In [27]:
# Based on Spark 2.3.0 Doc https://spark.apache.org/docs/latest/rdd-programming-guide.html

from pyspark.sql import SparkSession
from pyspark.sql import Row

spark = SparkSession \
    .builder \
    .appName("Python Spark SQL basic example") \
    .getOrCreate()
    
data = spark.read.csv("books.csv", header=True, inferSchema=True)
print(data.schema)
data.show()

books = data.rdd

StructType(List(StructField(title,StringType,true),StructField(author,StringType,true),StructField(type,StringType,true),StructField(price,IntegerType,true)))
+------------------+---------+--------+-----+
|             title|   author|    type|price|
+------------------+---------+--------+-----+
|      Where's Spot|Eric Hill|Children|   10|
|The Cat In The Hat|Dr. Seuss|Children|   15|
+------------------+---------+--------+-----+



In [21]:
# Map - apply a function to each element and return an RDD
results = books.map(lambda b: b.title + " by " + b.author).collect()
print(type(results))
print(results)

<class 'list'>
["Where's Spot by Eric Hill", 'The Cat In The Hat by Dr. Seuss']


In [19]:
# FlatMap - return a collection of the iterables returned by the function
results = books.flatMap(lambda b: b.title.split(' ')).collect()
print(type(results))
print(results)

<class 'list'>
["Where's", 'Spot', 'The', 'Cat', 'In', 'The', 'Hat']


In [28]:
results = books.filter(lambda b: b.price > 12).collect()
print(type(results))
print(results)

<class 'list'>
[Row(title='The Cat In The Hat', author='Dr. Seuss', type='Children', price=15)]
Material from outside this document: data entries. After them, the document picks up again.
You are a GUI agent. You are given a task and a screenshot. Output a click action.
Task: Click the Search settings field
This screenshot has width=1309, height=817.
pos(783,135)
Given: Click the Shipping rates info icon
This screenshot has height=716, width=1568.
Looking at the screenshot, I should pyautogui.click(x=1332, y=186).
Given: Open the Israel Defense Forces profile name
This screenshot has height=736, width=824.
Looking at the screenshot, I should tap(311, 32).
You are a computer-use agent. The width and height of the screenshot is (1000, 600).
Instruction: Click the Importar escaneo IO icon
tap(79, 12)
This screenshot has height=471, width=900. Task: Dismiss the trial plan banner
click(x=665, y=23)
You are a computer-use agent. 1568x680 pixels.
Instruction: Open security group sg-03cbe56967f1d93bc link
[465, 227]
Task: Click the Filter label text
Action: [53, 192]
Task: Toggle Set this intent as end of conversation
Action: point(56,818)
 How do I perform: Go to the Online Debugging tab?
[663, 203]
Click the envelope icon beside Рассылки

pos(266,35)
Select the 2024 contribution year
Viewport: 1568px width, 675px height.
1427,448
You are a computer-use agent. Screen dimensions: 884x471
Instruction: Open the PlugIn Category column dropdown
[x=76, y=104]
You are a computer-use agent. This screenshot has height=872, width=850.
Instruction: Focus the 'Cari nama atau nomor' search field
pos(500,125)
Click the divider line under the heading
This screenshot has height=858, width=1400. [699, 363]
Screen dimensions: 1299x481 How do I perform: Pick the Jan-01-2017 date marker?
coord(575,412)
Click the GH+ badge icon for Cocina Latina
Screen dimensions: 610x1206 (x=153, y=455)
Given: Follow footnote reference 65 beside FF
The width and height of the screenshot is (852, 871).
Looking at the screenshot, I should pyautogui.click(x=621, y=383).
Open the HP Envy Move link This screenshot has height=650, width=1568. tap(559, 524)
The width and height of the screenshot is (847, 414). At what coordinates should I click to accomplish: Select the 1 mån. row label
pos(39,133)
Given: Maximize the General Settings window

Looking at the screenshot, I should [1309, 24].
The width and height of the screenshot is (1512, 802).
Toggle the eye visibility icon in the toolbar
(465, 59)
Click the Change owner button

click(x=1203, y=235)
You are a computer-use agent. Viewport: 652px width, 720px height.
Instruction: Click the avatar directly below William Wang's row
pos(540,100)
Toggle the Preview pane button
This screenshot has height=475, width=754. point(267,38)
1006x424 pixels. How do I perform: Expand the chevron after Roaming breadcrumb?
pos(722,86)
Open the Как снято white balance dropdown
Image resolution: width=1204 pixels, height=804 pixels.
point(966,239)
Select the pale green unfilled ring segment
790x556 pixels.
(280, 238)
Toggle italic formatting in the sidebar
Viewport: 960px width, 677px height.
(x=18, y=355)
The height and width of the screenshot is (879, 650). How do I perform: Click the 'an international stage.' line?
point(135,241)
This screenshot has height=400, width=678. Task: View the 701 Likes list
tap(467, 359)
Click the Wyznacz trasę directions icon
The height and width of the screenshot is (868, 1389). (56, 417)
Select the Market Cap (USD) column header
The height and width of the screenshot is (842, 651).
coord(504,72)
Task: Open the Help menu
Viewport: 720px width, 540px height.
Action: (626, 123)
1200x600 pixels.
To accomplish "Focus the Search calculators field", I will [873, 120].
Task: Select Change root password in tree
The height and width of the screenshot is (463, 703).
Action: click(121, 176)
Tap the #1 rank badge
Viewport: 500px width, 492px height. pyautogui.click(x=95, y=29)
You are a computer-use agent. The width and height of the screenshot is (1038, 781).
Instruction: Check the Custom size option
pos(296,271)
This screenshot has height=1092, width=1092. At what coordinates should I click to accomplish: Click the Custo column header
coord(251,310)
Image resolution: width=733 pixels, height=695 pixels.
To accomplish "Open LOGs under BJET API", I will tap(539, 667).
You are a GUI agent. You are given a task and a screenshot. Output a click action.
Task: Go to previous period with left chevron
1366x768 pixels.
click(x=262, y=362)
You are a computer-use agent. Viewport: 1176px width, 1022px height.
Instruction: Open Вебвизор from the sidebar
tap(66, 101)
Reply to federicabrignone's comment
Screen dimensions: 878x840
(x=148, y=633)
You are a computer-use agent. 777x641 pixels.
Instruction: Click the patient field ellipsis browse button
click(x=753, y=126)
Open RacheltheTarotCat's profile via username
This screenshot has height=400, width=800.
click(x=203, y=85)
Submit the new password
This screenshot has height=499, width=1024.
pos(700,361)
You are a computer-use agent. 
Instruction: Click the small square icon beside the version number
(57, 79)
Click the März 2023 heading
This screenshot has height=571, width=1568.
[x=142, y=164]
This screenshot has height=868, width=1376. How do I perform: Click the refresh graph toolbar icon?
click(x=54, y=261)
# Key Value Pair transformations

In [None]:
# groupByKey() - returns (K, Iterable<V>).  
# If the purpose of grouping is to perform an aggregation, use reduceByKey() instead

In [None]:
# reduceByKey() - returns (K, U)

# Create key value pair and use reduceByKey to perform a group by count
kv = books.map(lambda b: (b.type, 1)) # Create key value pair
countsRDD = kv.reduceByKey(lambda v1, v2: v1 + v2) # Nothing will be performed until an action is called
print(type(countsRDD))
print(countsRDD) # This is only a reference

counts = countsRDD.collect()
print(type(counts))
print(counts)